» **STUDY QUESTIONS**:
1. In the Doc Edge festival review, who made the film Bye Bye Tiberias?
2. Carry on writing the Doc Edge festival review, starting after its final sentence.

» **PASSAGE SHOWN**:
☆ ☆ ☆ ☆

Documentary is a very broad church, and the large programme of films in this year's Doc Edge festival should mean that there is something for every viewer.
But we live in a troubled world where challenging and vital stories are fighting for our attention. Audiences should also be prepared to dive in to some thought-provoking material.
There's plenty of it at this year's festival, even though with a programme this large and this diverse, not every film works.
Here are four features I've sampled and enjoyed from the 2024 line-up.
If you can handle big emotions: Bye Bye Tiberias
Actor Hiam Abbas (probably best known in the west for her role as patriarch Logan Roy's abandoned wife in Succession) is from a Palestinian family who had been exiled from their homes in Tiberias, on the shores of Lake Galilee, during the 1948 war of partition that created the state of Israel. Until then, the city had been shared by indigenous Jews and Palestinians but had been ruled by the British. After the war, most Palestinians never returned.
Bye Bye Tiberias is a film by Abbas' daughter, Lina Soualem, and it follows Abbas on a return trip from her own, personal exile from her family when she went to Europe to pursue her dreams of an acting career. We see four generations of the family's women attempting to come to terms with the material loss and emotional disruption caused by the occupation.
The film spends lots of time with the family, reminiscing over home movies and old photos. The heartbreak is palpable, but I was more engaged when the film took a few steps back and provided extra context to what we were seeing.

☆ ☆ ☆ ☆

» **DATA SHOWN**:

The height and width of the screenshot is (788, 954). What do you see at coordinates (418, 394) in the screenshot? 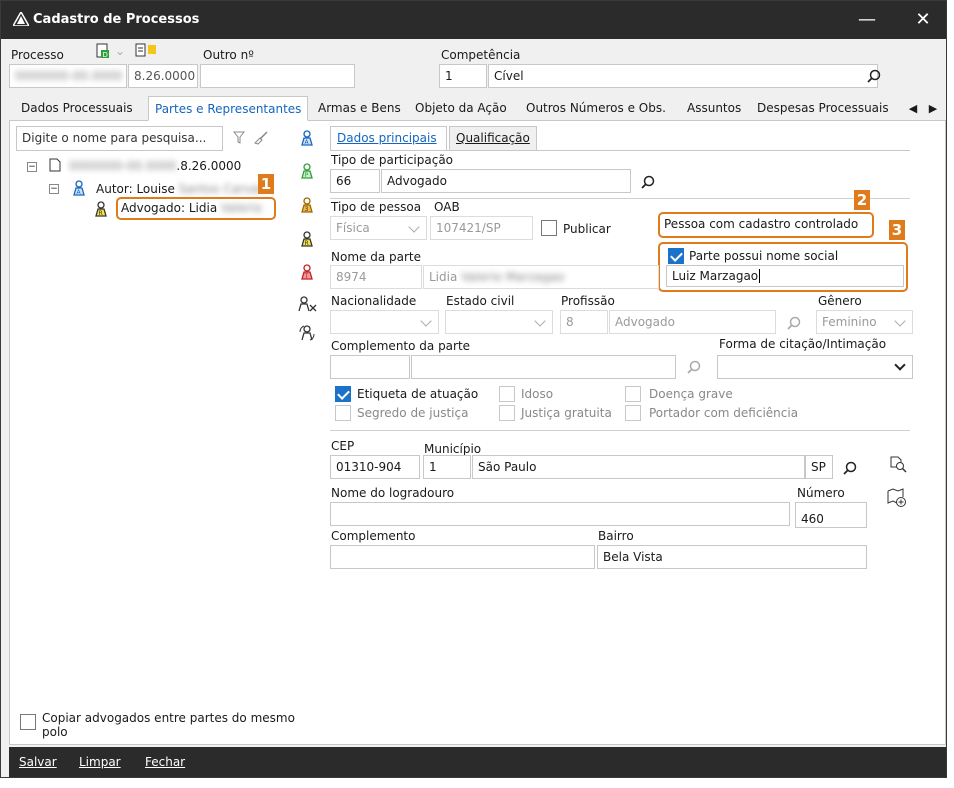
I see `etiqueta-label: Etiqueta de atuação` at bounding box center [418, 394].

☆ ☆ ☆ ☆

» **ANSWERS TO THE EXERCISES**:
1. Lina Soualem, the daughter of Hiam Abbas.

2.
As the great-grandparents pass away, the stories of life in the old Palestine start to fade and it's important not to let them go.
If you want to feel optimistic about the environment: Ko au te Awa, ko te Awa ko au - I Am the River, The River Is Me
In 2017, the Whanganui River was given the status of legal personhood by the Crown, a recognition of its importance to te ao Māori and its crucial role in the environmental health of the region. In this film, river guide Ned Tapa travels downstream with international guests including indigenous representatives from 'mobs' in Australia, curious about how they might use this precedent to protect rivers of their own.
The film is a European production so locals who are steeped in this story - and tikanga principles - might find that they are being taught how to suck eggs, but it's the kōrero between the people from such different backgrounds that keep you interested.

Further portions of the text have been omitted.